6.            Em conformidade com o preceituado na alínea c) do n.º 1 do artigo 11.º do RJAT, o Tribunal Arbitral colectivo foi constituído em 19-06-2019.

 

7.            No dia 02-09-2019, a Requerida, devidamente notificada para o efeito, apresentou a sua resposta defendendo-se por impugnação.

 

8.            Ao abrigo do disposto nas als. c) e e) do art.º 16.º, e n.º 2 do art.º 29.º, ambos do RJAT, foi dispensada a realização da reunião a que alude o art.º 18.º do RJAT.

 

9.            Tendo sido concedido prazo para a apresentação de alegações escritas, abstiveram-se as partes de o fazer.

 

10.          Foi indicado que a decisão final seria notificada até ao termo do prazo previsto no art.º 21.º/1 do RJAT.

 

11.          O Tribunal Arbitral é materialmente competente e encontra-se regularmente constituído, nos termos dos artigos 2.º, n.º 1, alínea a), 5.º e 6.º, n.º 2, alínea a), do RJAT.

As partes têm personalidade e capacidade judiciárias, são legítimas e estão legalmente representadas, nos termos dos artigos 4.º e 10.º do RJAT e artigo 1.º da Portaria n.º 112-A/2011, de 22 de Março.

O processo não enferma de nulidades.

Assim, não há qualquer obstáculo à apreciação da causa.

 

Tudo visto, cumpre proferir

 

II. DECISÃO

A. MATÉRIA DE FACTO

A.1. Factos dados como provados

 

1-            Em 31-12-2015, a Requerente era a sociedade dominante de um grupo de sociedades abrangido pelo Regime Especial de Tributação de Grupos de Sociedades.

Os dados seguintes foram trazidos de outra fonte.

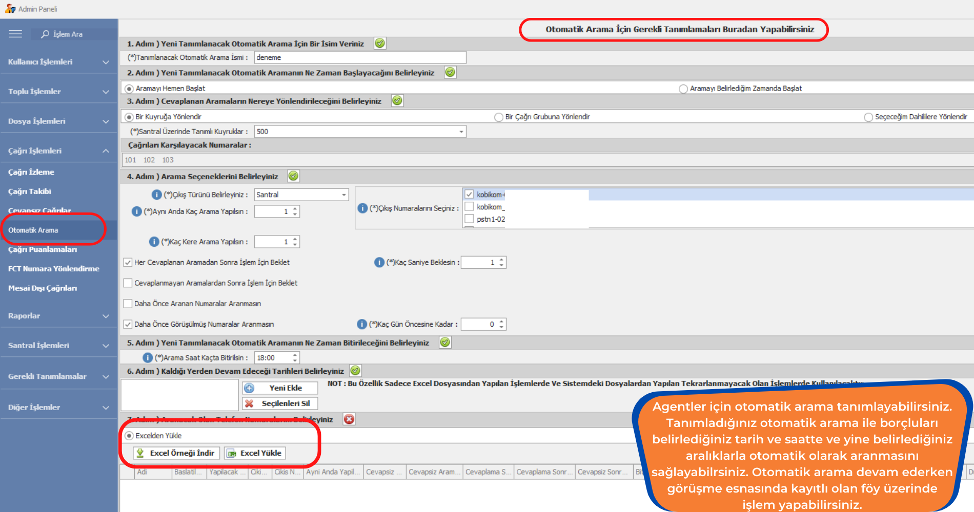The image size is (974, 512).
Task: Select 'Aramayı Belirlediğim Zamanda Başlat' radio button
Action: point(683,89)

2-            O referido grupo era constituído, para além da Requerente, pelas seguintes entidades:

             B..., S.A. – NIF ...;

             C..., Lda. – NIF ...;

3-            A Requerente, na qualidade de sociedade dominante do grupo de sociedades a que pertence, procedeu à submissão da declaração modelo 22, referente ao exercício de 2015.

4-            No âmbito da referida liquidação, foram apurados prejuízos fiscais dedutíveis no montante de €478.122,16 e um montante de tributações autónomas de €80.751,56, correspondente à soma das tributações autónomas devidas por cada uma das sociedades do grupo.

5-            O grupo de sociedades dominado pela Requerente, abrangido pelo RETGS, detinha benefícios fiscais disponíveis para dedução à coleta de IRC.

6-            No exercício de 2015, a Requerente detinha créditos de SIFIDE disponível para utilização no valor de €2.696.007,11.

7-            A Requerente foi previamente notificada do valor final de SIFIDE respeitante ao exercício de 2015, o qual ascendeu a €707.067,97.

8-            A Requerente não conseguiu, no exercício de 2015, deduzir os montantes de crédito de SIFIDE que detinha, à colecta de IRC relativas às tributações autónomas, tendo tais valores transitado integralmente para os períodos seguintes.

9-            Por entender que a liquidação deveria refletir a dedução dos benefícios fiscais à coleta da tributação autónoma, em 30-05-2018, a Requerente apresentou reclamação graciosa, tendo por objecto o acto de autoliquidação de IRC, relativo ao exercício de 2015.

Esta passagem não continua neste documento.